Parce qu’ils ont opté pour une méthode non-intensive, les poissons n’ont pas pu se vendre avant fin août. Mais dès lors, chaque matin, Ben ou de ses associés se dirige vers l'étang pour donner aux poissons leur ration quotidienne de trois kilos de nourriture semi-organique.

Écologique

Ben nous souligne vivement les avantages écologiques de leur approche en n’oubliant pas de signaler que cette approche est aussi la moins onéreuse.

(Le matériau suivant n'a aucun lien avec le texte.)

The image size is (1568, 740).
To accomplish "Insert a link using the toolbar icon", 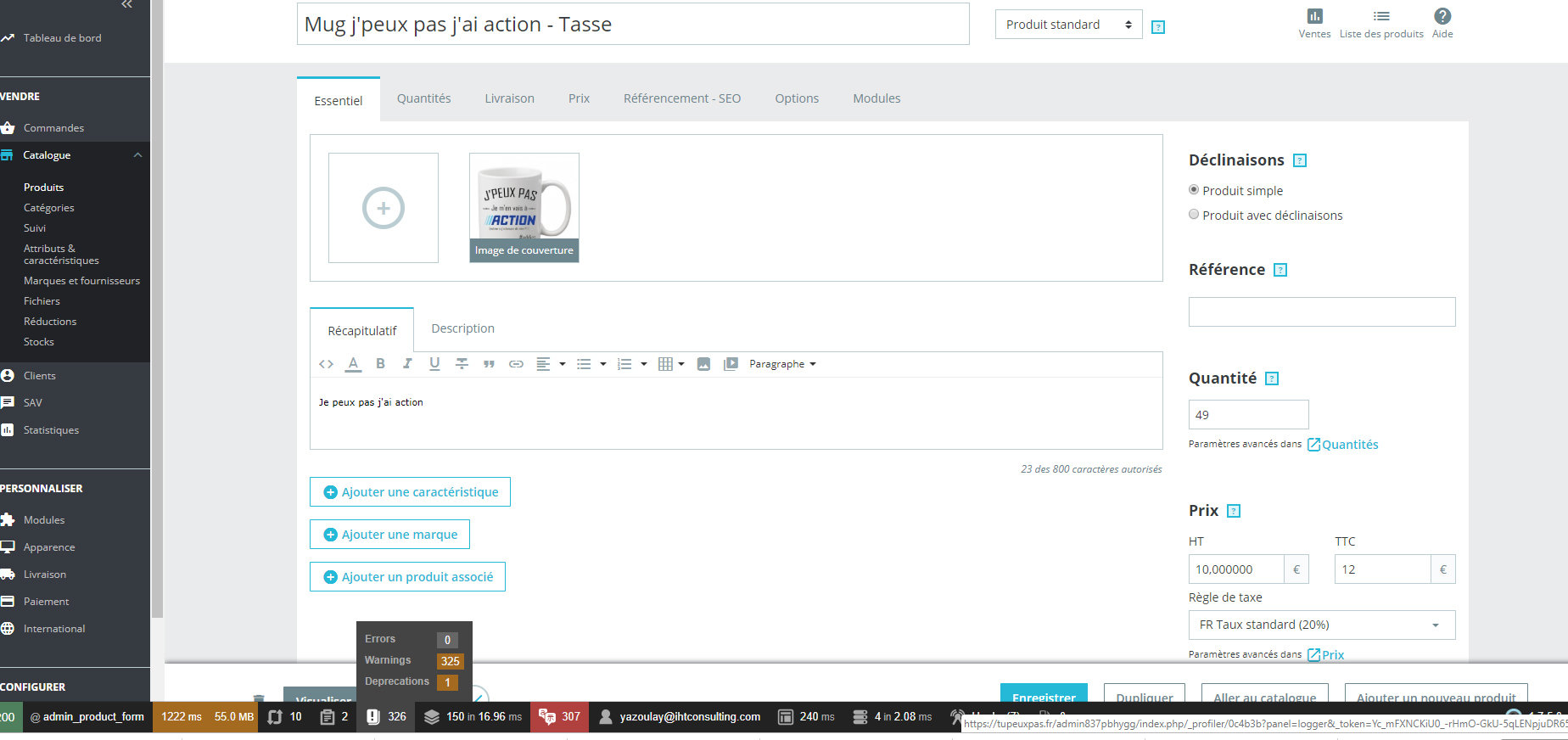I will (516, 364).
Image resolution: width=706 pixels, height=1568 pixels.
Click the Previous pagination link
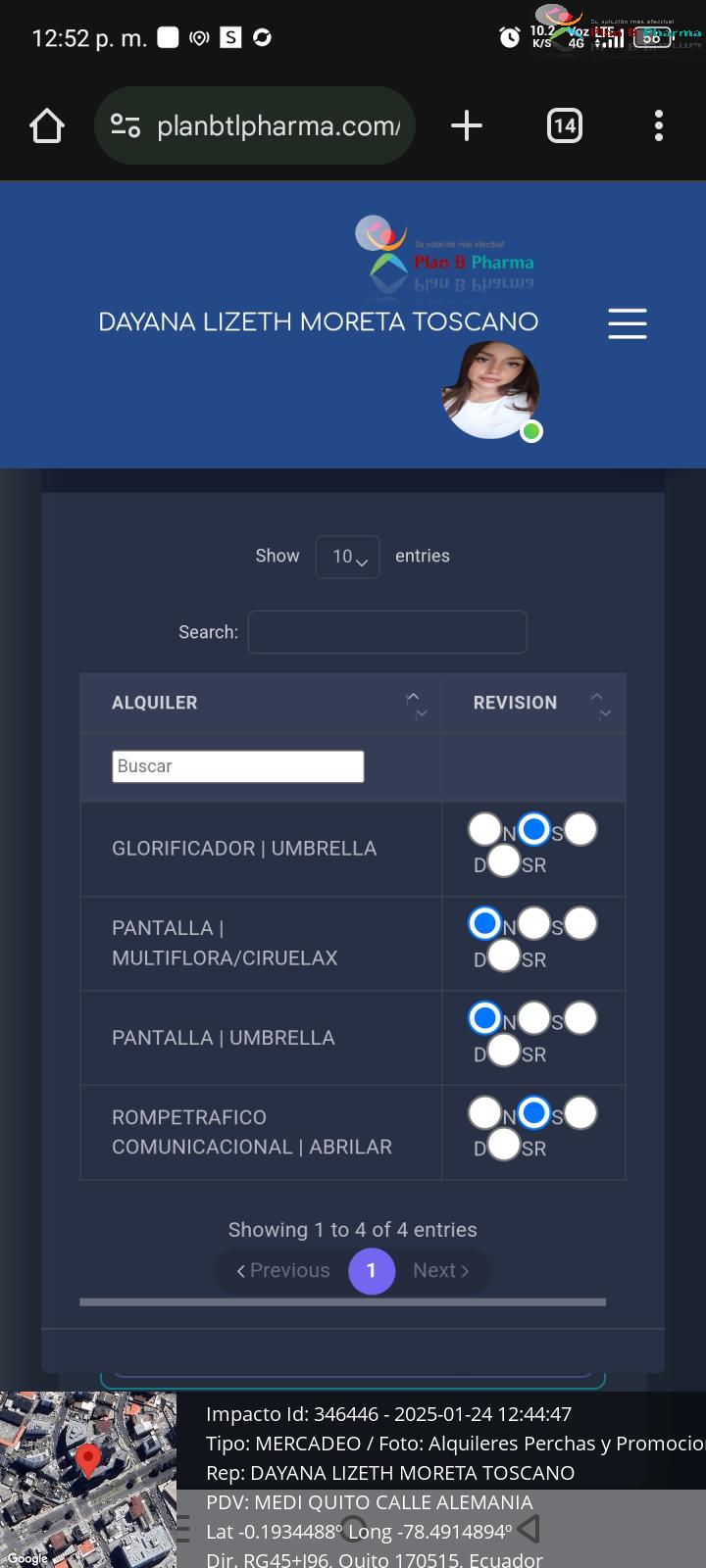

La nourriture à forte teneur nutritive est chère, et parce qu'ils ont employé un bassin de terre déjà inondé et réutilisé le bois mort pour la construction des clôtures, ils n'ont pas dû louer des machines pour creuser ou acheter des matériaux pour clôturer le bassin.

Les membres du groupe ne doivent pas compter sur le projet d’élevage de poissons comme source de revenu principale, ainsi ils la traitent comme une expérience pilote pour remettre en état les larges étendues de terres endommagées par le tsunami.

« Nous nous rendons compte que cette activité nécessitera un bon moment avant de générer des bénéfices, mais nous la voyons comme excellente et innovatrice manière d'exploiter le potentiel des nos ressources naturelles. C'est un investissement pour notre futur, » nous explique Ben.

« Nous venons également ici pour nous détendre avec nos familles, ainsi nous avançons ensemble dans le projet tout en nous amusant aussi, » nous sourit-il.